Messagepar Nébal » 18 janvier 2011 à 14:15

Hop !

De temps en temps, moi [...], j’aime bien me faire un petit roman de gare, ne prêtant qu’au divertissement (ce qui est prêter beaucoup, à en croire le procureur de la République Desproges française). C’est comme ça que j’avais déjà eu l’occasion de lire un roman de Laurent Whale, en l’occurrence Le Chant des psychomorphes, paru chez Rivière Blanche, maison d’édition dans l’ensemble spécialisée dans ce genre de littérature. Ce roman avait en effet tout du roman de gare, mais presque à l’excès, aurais-je envie de dire : je savais, une fois tournée la dernière page, que j’avais passé un assez agréable moment à le lire… mais j’étais d’ores et déjà incapable de dire de quoi ça pouvait bien parler. Ce qui est un peu embêtant, tout de même.

Puis est apparue la maison d’édition Ad Astra, dont le premier roman fut Les Pilleurs d’Âmes de Laurent Whale. Une bonne occasion de renouer avec cet auteur, en espérant que l’expérience soit cette fois un peu plus marquante… Allez, hop.

Premier constat : la flibuste est décidément à la mode (pour n’en citer qu’un exemple récent, mais le plus éloquent, voyez Le Déchronologue de Stéphane Beauverger). Laurent Whale, dans Les Pilleurs d’Âmes, a en effet choisi de mêler aventures maritimes riches en faits de piraterie et science-fiction très classique, pour ne pas dire vancienne (mais pourquoi ne le dirait-on pas, après tout ?).

Résumons un peu la chose. Nous sommes en 1666 (ta-dan !) sur la planète Terre, comme nous l’appelons, ou plus exactement sur T024. Yoran Le Goff – de son vrai nom Karban – est un extraterrestre, agent du service Contre-Imix. Secondé par son fidèle vaisseau Kraal, il a pour tâche de débusquer un mystérieux « recruteur » au service des Cartels, venu sur Terre pour s’emparer d’individus dangereux et les mettre au service de la puissante flotte desdits Cartels. Yoran fait ainsi la rencontre du sympathique Bras-de-Fer et, grâce à lui, s’engage à bord de la flotte de l’Amiral de la Tortue, Jean-David Nau dit l’Olonnais, qu’il suppose être la cible prioritaire du « recruteur ». Il faut dire que l’Olonnais est ce qui se fait de mieux en matière de flibustier, et qu’il ne manque pas une occasion de le démontrer… Mais débusquer le « recruteur » s’annonce une tâche pour le moins difficile pour notre héros, qui, en attendant, se voit contraint de vivre la périlleuse vie des flibustiers de la seconde moitié du XVIIe siècle…

Alors, alors.

Commençons par le positif. Deux points.

Tout d’abord, certains personnages sont très bien campés. Bras-de-Fer, loin de n’être qu’un simple faire-valoir pour Yoran Le Goff, est doté d’un solide charisme, et est une fripouille éminemment sympathique. Quant à l’Olonnais, il fait un « méchant » parfait, bigger than life, d’une stature et d’une majesté hors de toute comparaison. Certains seconds rôles sont également corrects, comme le médecin Oexmelin.

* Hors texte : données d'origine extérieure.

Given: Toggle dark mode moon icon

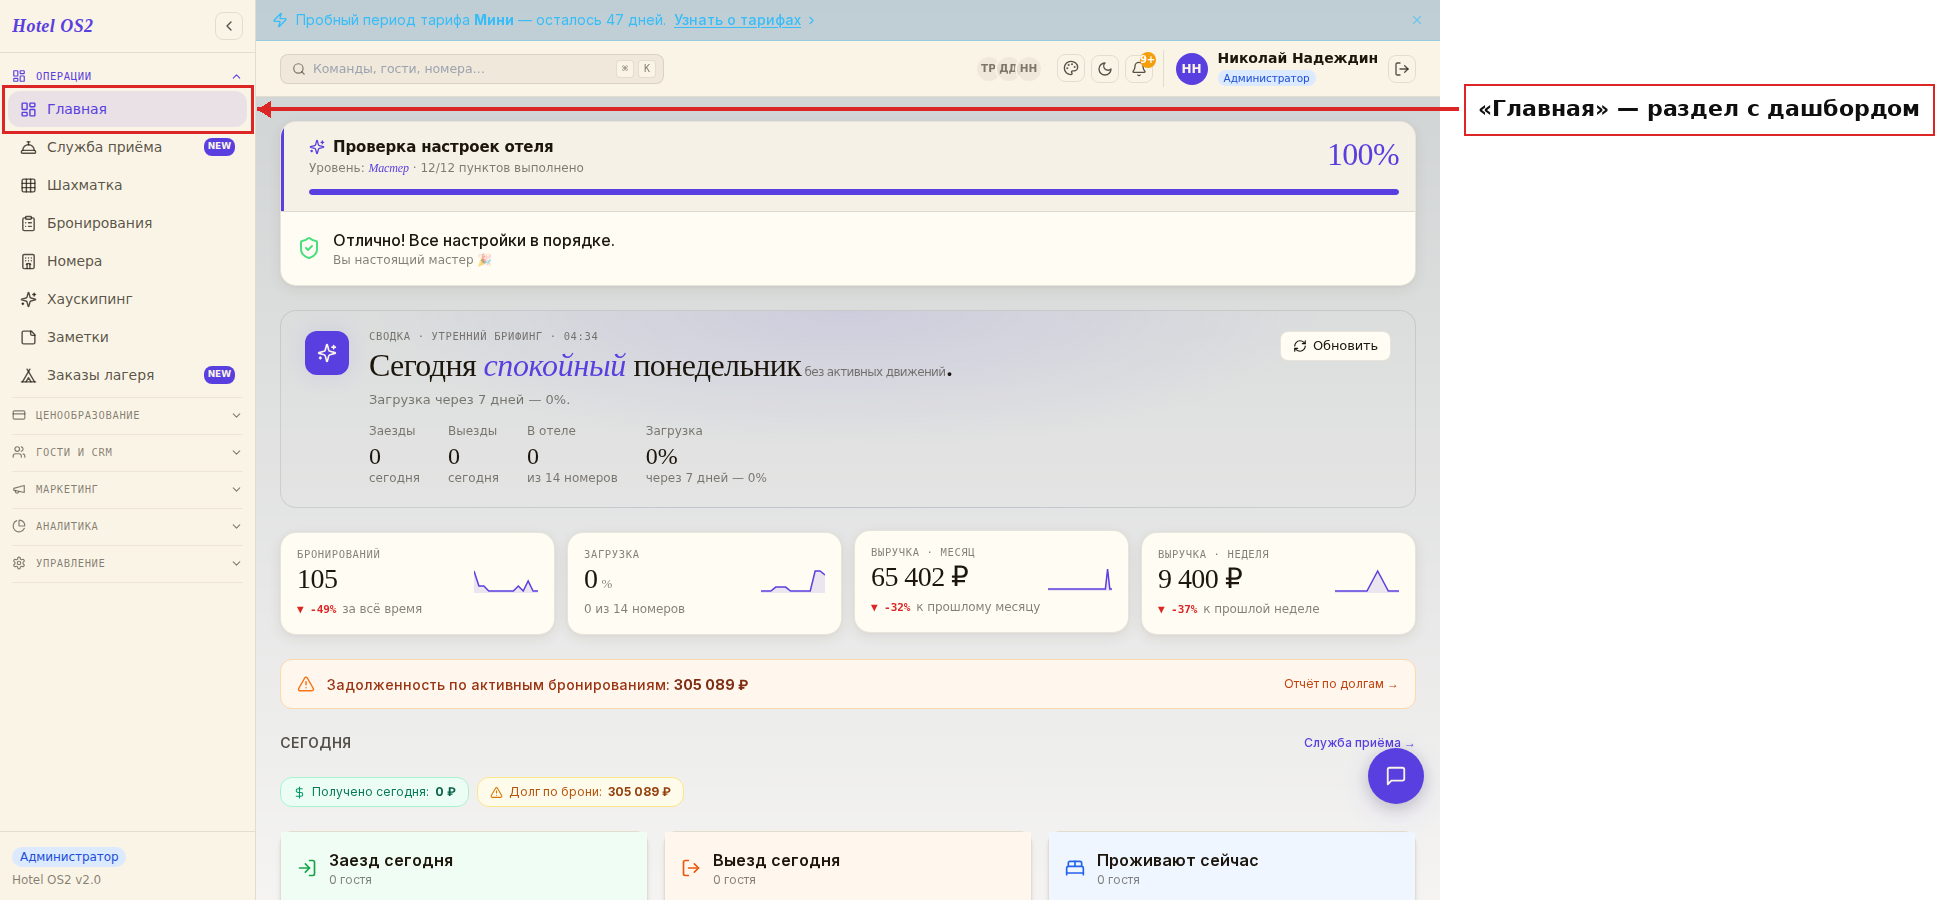Looking at the screenshot, I should coord(1105,69).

Ensuite – mais cela découle en partie du premier point –, Laurent Whale sait dépeindre avec un certain réalisme, et, surtout, une certaine honnêteté, le quotidien de la flibuste. Il n’y a pas dans Les Pilleurs d’Âmes, comme trop souvent dans ce genre de romans, d’idéalisation de la piraterie. Les flibustiers sont présentés pour ce qu’ils sont : des voleurs, des violeurs, des assassins, bref, des gens pas très fréquentables, tout de même. Plutôt répugnants, en fin de compte. Et c’est bien le dégoût devant les exactions de l’Olonnais et de ses sbires qui triomphera en définitive, sans que l’on puisse pour autant accuser le roman de verser dans un excès de moralisme ; simplement, il faudrait être aveugle pour continuer d’idolâtrer la piraterie après ces pages et ces pages de pillage, de massacre, de torture et de supplice…

Voilà pour le positif. Hélas, c’est bien le négatif qui l’emporte…

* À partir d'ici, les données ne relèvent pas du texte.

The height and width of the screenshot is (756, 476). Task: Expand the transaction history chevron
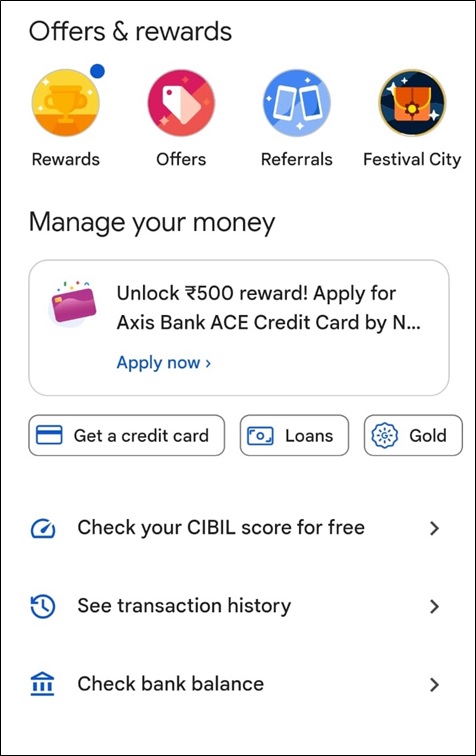tap(434, 607)
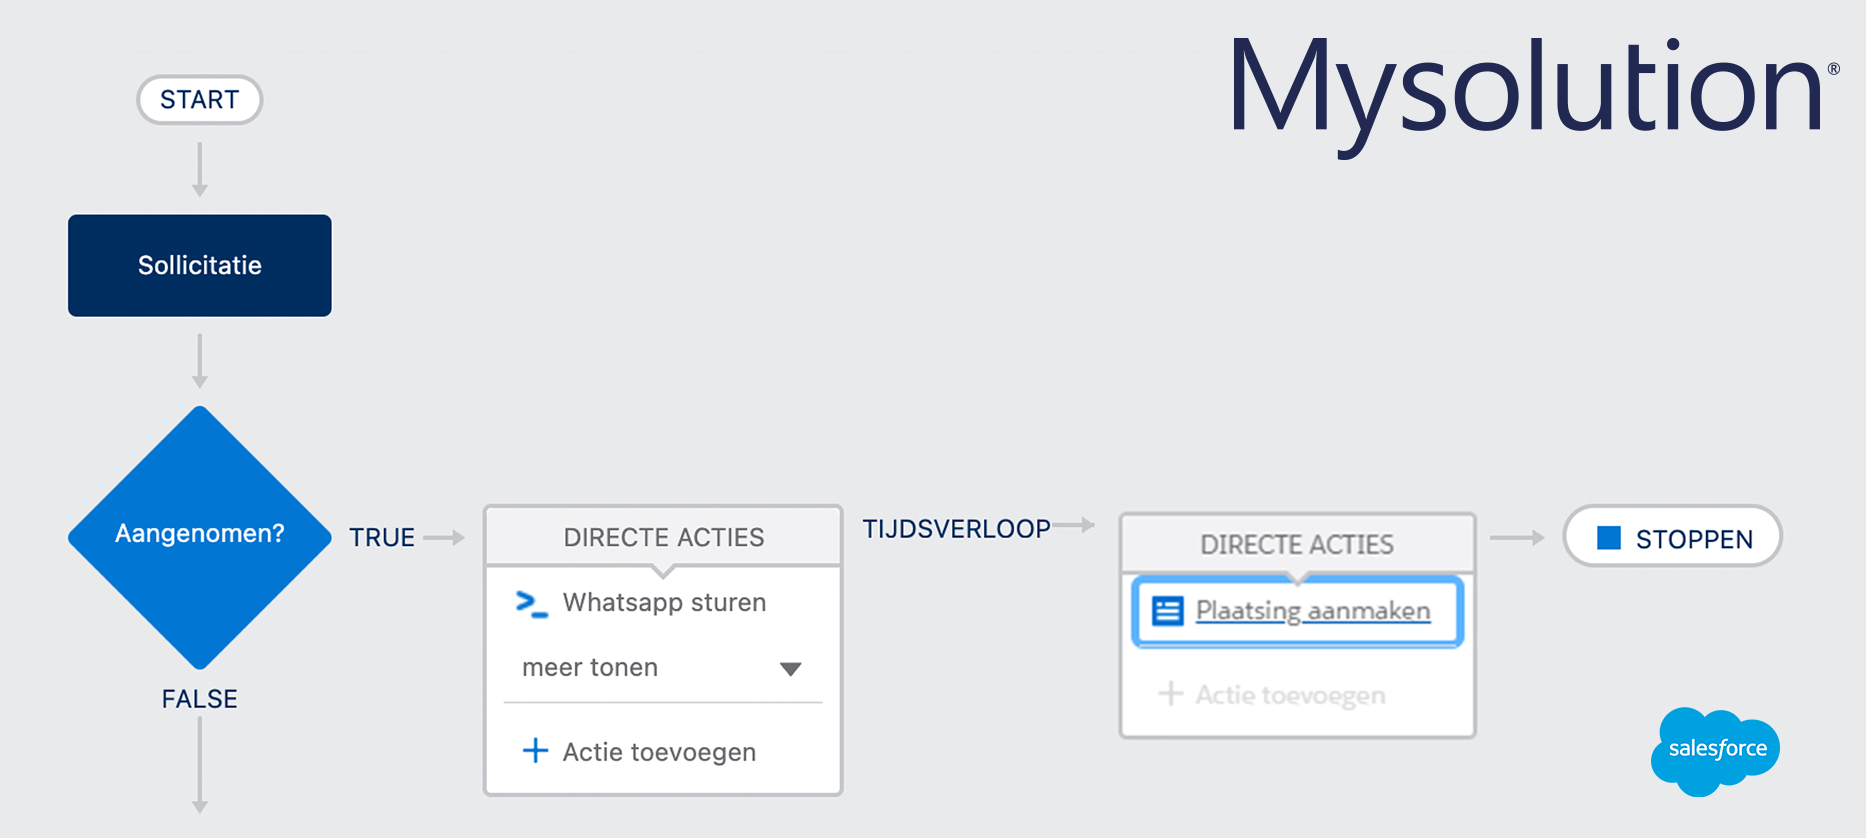Click the Salesforce cloud logo
1866x838 pixels.
1716,750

Déjà, l’histoire pose problème. Le résumé que j’en ai fait vous a peut-être paru confus, mais c’est pire dans le roman, qui ne lâche les éléments qu’au fur et à mesure, et comme à regret. Peut-être, tout simplement, parce que l’auteur a conscience que son canevas, que ce qui justifie son aventure maritime teintée de SF, ne tient tout simplement pas la route ? En tout cas, on ne croit pas à l’action censément néfaste de ces « recruteurs », pas plus qu’on ne croit à l’action inverse des agents du Contre-Imix. Honnêtement, tout ça pour ça ? Les embrouilles politiques space-op’ qui viennent de temps en temps parasiter l’intrigue terrestre font d’autant plus l’effet de pièces rapportées sans intérêt… Non, on n’y croit tout simplement pas.

Il y a ensuite un problème dans la manière de raconter l’histoire. La plupart du temps, le point de vue adopté est celui, à la première personne, de Yoran Le Goff. Bon, très bien, pas de problème. Mais, de temps à autre, sans aucune régularité, comme par magie, hop ! on passe à un autre point de vue, sans que rien dans l’histoire ne vienne le justifier. Il en résulte une impression de maladresse là encore assez fâcheuse.

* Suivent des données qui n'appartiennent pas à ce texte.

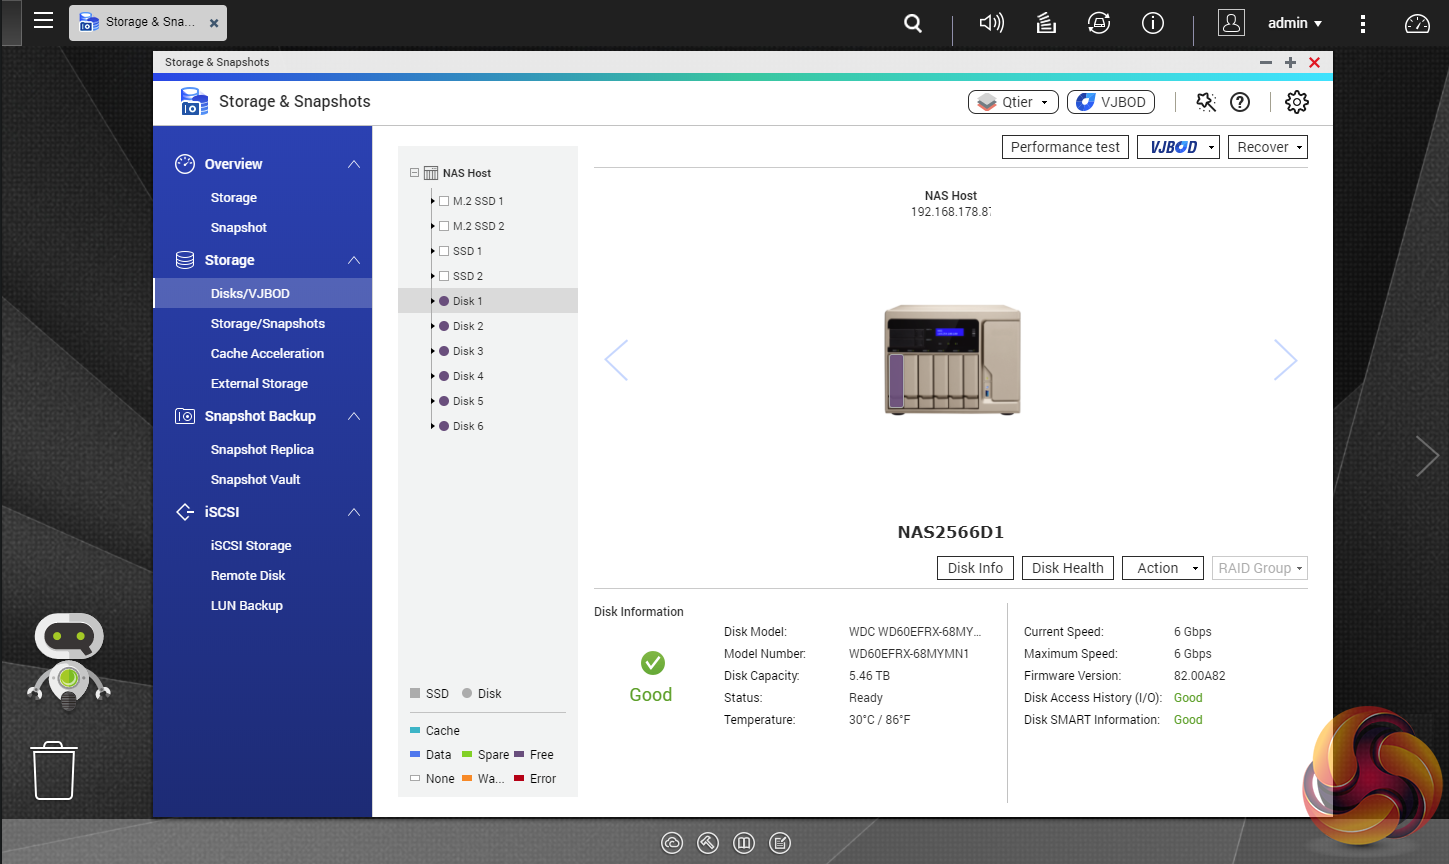Click the Qboost robot assistant icon
Image resolution: width=1449 pixels, height=864 pixels.
click(69, 660)

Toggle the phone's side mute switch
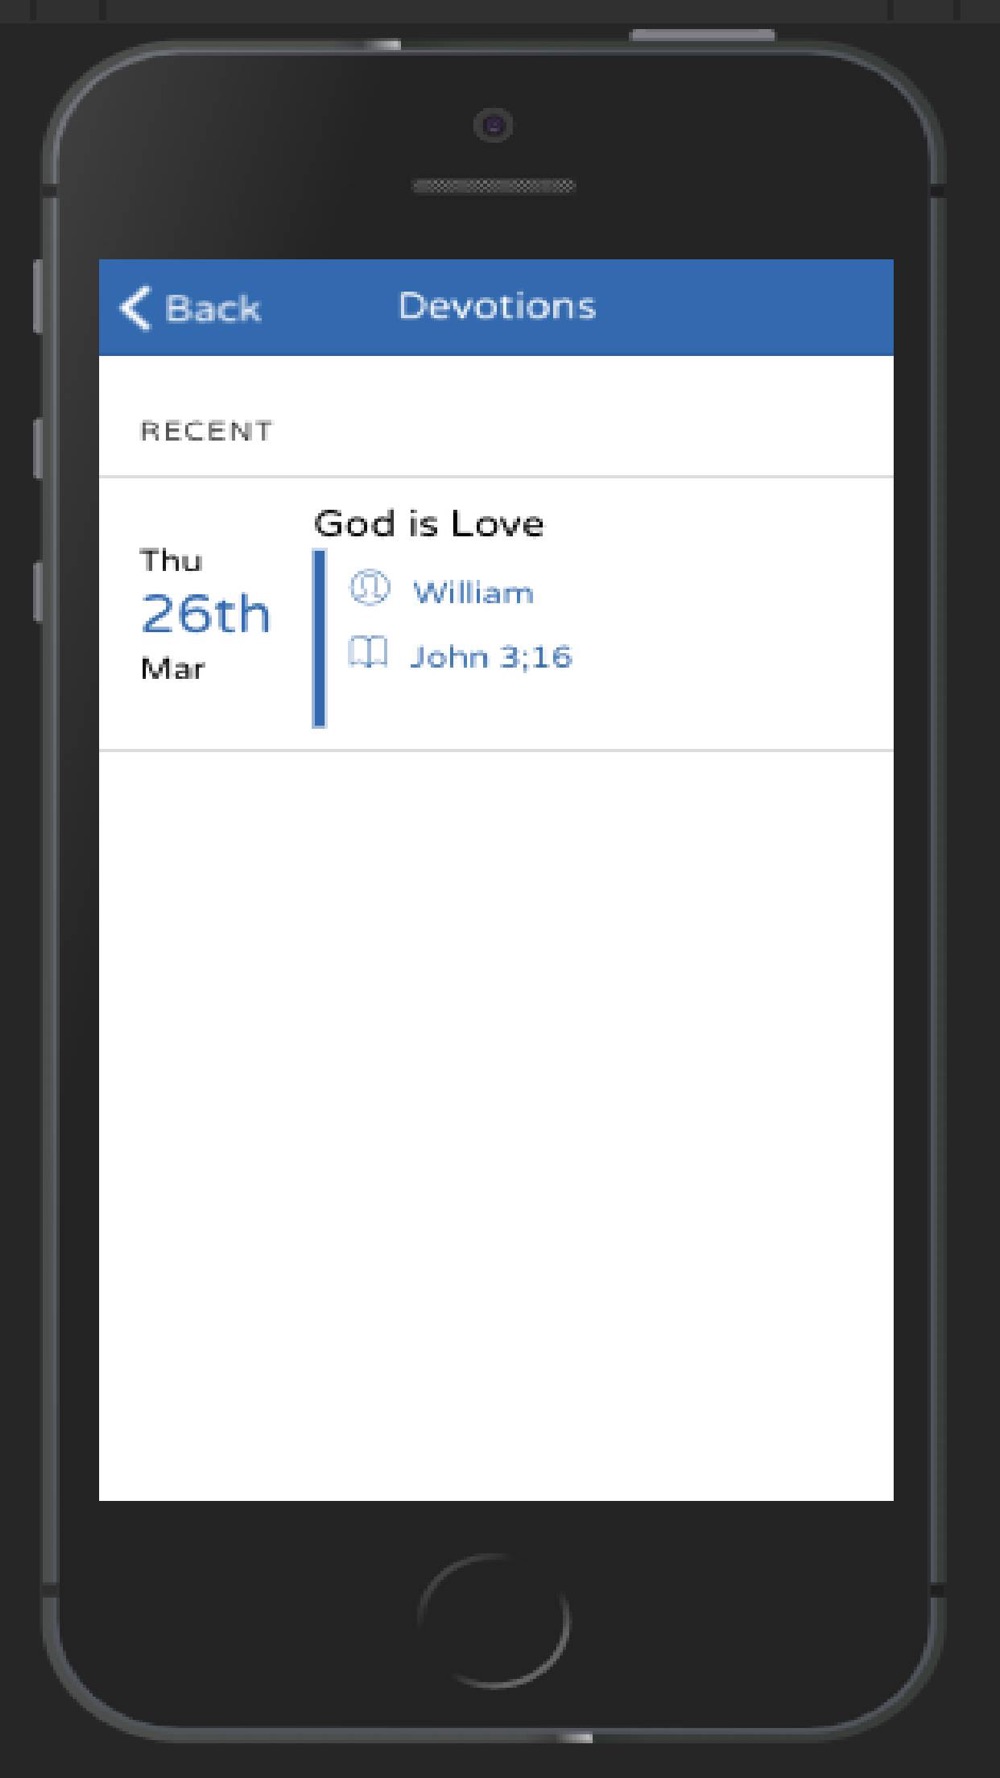pyautogui.click(x=38, y=296)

De même pour ce qui est du style. Disons-le tout net : on a lu bien pire. Mais on a assurément lu bien meilleur… Là encore, certaines ruptures de ton et autres maladresses du même genre nuisent au plaisir de lecture.

J’ajouterai que, pour un roman qui se veut divertissant avant tout, Les Pilleurs d’Âmes est à plusieurs reprises – notamment, c’est un comble, lors des très répétitives et bavardes scènes d’action ! – d’un ennui mortel… Même pour ce qui est du pur divertissement, on renverra donc plutôt le lecteur au Déchronologue, qui a pourtant d’autres ambitions…

Dernier point, enfin – mais là c’est le jeune éditeur qui est visé, pas l’auteur : le bouquin est littéralement saturé de coquilles et autres fôtes d’otogaffe et de granmère, ce qui nuit là encore pas mal au confort de lecture (en tout cas pour les nazis de la fôte comme moi) ; d’habitude, je fais l’effort de les relever, mais là, il y en avait tellement que j’ai vite baissé les bras…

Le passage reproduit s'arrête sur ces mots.